Every time you take a nervous glance over your shoulder while walking alone on Ireland’s dark streets, count yourself lucky that you live in a much safer Ireland than the one that existed in times gone by.
Murders and theft committed in 19th century Ireland can now be the subject of your nightmares, however, thanks to a newly released online database from Ancestry.com.
From the Maamtrasna slaughter to the 1882 Phoenix Park murders, Ireland in the 1800s had a murder rate seven times higher than it does today. Assaults were the most common crime, 28,353 cases of which were reported between 1861 and 1893.
Described as the “Garda Pulse System of the 19th century” [the modern-day system used by Ireland's police force to track criminal activity], the database comprises thousands of crimes from pre-Easter Rising Ireland. The data spans the period of the early days of the Fenians through the years of the Land League protests (and some of the more violent outbreaks directed at landlords and their agents).
The records were compiled from the police gazette of the Royal Irish Constabulary (or RIC, the police force in Ireland while still under British rule) named “Hue and Cry,” which was distributed throughout Ireland between 1814 and 1922 to inform policemen of crimes committed in other parts of the country and to advertise rewards for those who helped the police with their investigations.
Establishing the whereabouts of a convict could prove to be a lucrative business for a member of the public with £1 (equivalent of $56/€50 today) offered to those who turned them in. Of course, if you could help solve a murder it was much more beneficial and so a total of £10,000 (almost $564,000/€500,000 today) was the grand reward offered for accurate information.
Aside from the assaults and murders, crimes in 19th century Ireland sometimes took a stranger turn with the theft of ferrets or foals also ranking among the most commons forms of crime committed. Others included the left of livestock (rife, especially towards the end of the 19th century), stealing bottles of ginger beer and stone-throwing.
The Irish Police Gazette Records, ranging from 1863 until 1893, give fascinating insight into the crimes, wanted criminals, reward systems and missing persons in Ireland during the Victorian era.
"It's the detail this can provide readers with – the physical description of this individual and what their role was in the crime," commented Rhona Murray from Ancestry.

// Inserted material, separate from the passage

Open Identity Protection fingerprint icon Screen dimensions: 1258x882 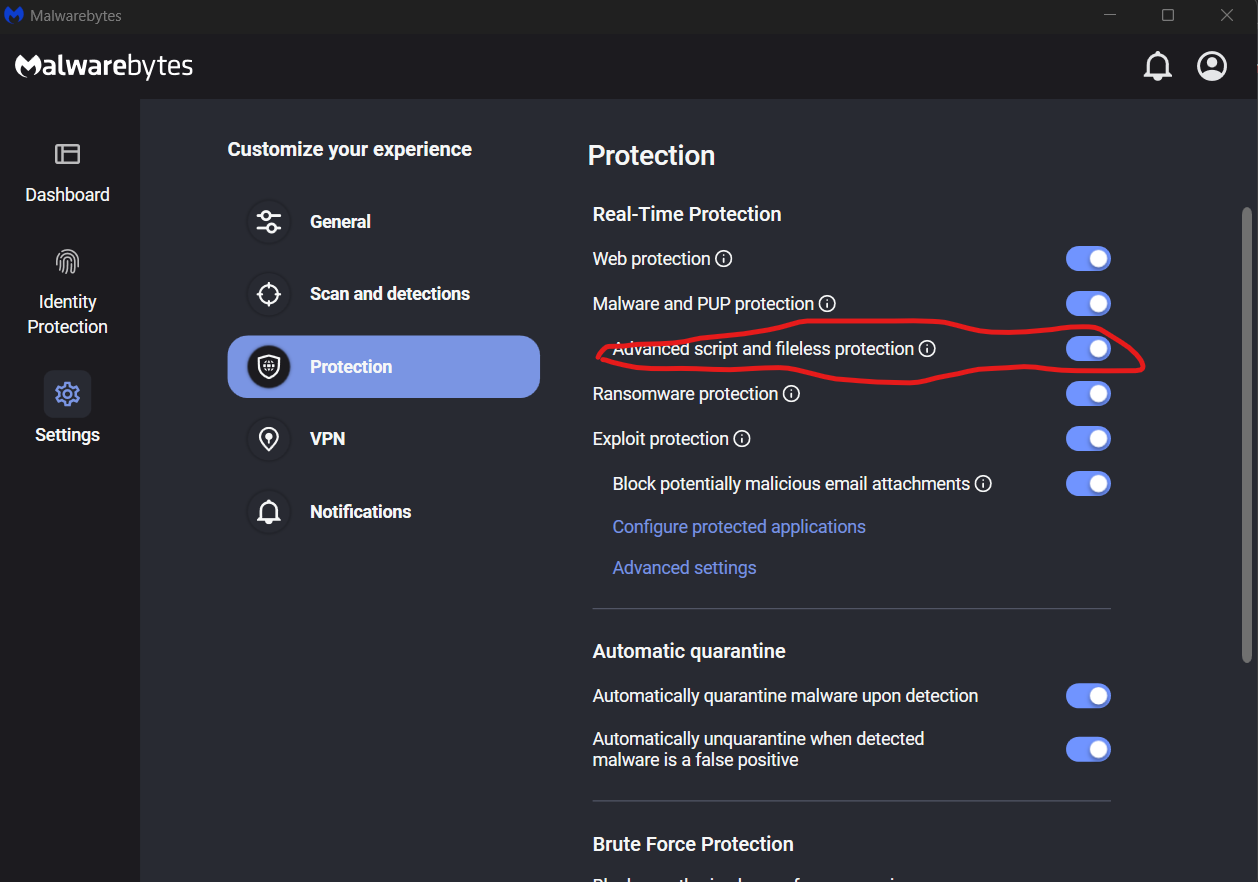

Unfortunately only available to subscribers of Ancestry.com, here are some of the most shocking crimes available for examination on the Police Gazette Database:
The Maamtrasna Murders, August 17, 1882
The murder of Seán Seoighe (John Joyce), his wife, mother and two of his children in the small Maamtrasna townland on the Mayo/Galway border is a crime that has echoed through the decades. This case is still very much in the minds of those who live there today thanks to the apparent injustice of the subsequent trial, which may have put an innocent man to death for the crime, in a vast breach of human rights.
Seán Seoighe, his wife Bridget, his mother Mairéad, son Míchael and daughter Peggy were brutally murdered in their small cabin in the Gaeltacht (Irish-speaking) area, while another son, Patsy, was grievously injured but survived.
Míchael had also survived to be discovered by the neighbors, despite having been shot several times, but he later died from his injuries. While the men were shot, the women were so brutally beaten they were barely recognizable.
Ten men in total were brought to trial for the murder and three were sentenced to death. The trial was conducted in English, but all those in the dock were Irish-speakers. One of the witnesses in the case later (apparently) confessed to the murder of one innocent man and the imprisonment of three others, throwing the case again into mystery.
The Phoenix Park Murders, 1882
Newly appointed Chief Secretary for Ireland Lord Frederick Cavendish and the Permanent Undersecretary Thomas Henry Burke (the most senior civil servant in Ireland) were fatally stabbed in Dublin’s Phoenix Park on May 6, 1882, bringing the country to a standstill. Cavendish had just arrived in Ireland that day and people were incredulous that he had been murdered close enough to his own home that people inside heard the screams.
The murders are believe to have been the work of the “Irish National Invincibles,” an extremist nationalist group. In the records available in the database four men connected with the murder are described as having “whiskers and moustache recently clipped to give a bristling appearance…natural hollow or dinge on bridge of nose…brown faded coat as if much exposed to sun…the men had the appearance of sailors or well-to-do artisans”.
Stepping away from murder, in 1885 Robert Farquharson, an Assistant Manager in the Dublin branch of Munster Bank, was last seen boarding a train at the Amiens Street station in Dublin. He had left the accounts of the bank in a less than a satisfactory state.
Described as having “good dark sparkling eyes, prominent teeth, walks with a stoop, dressed in gentlemanly style, generally wears a silk hat,” Farquharson absconded with over £70,000 and then vanished without a trace.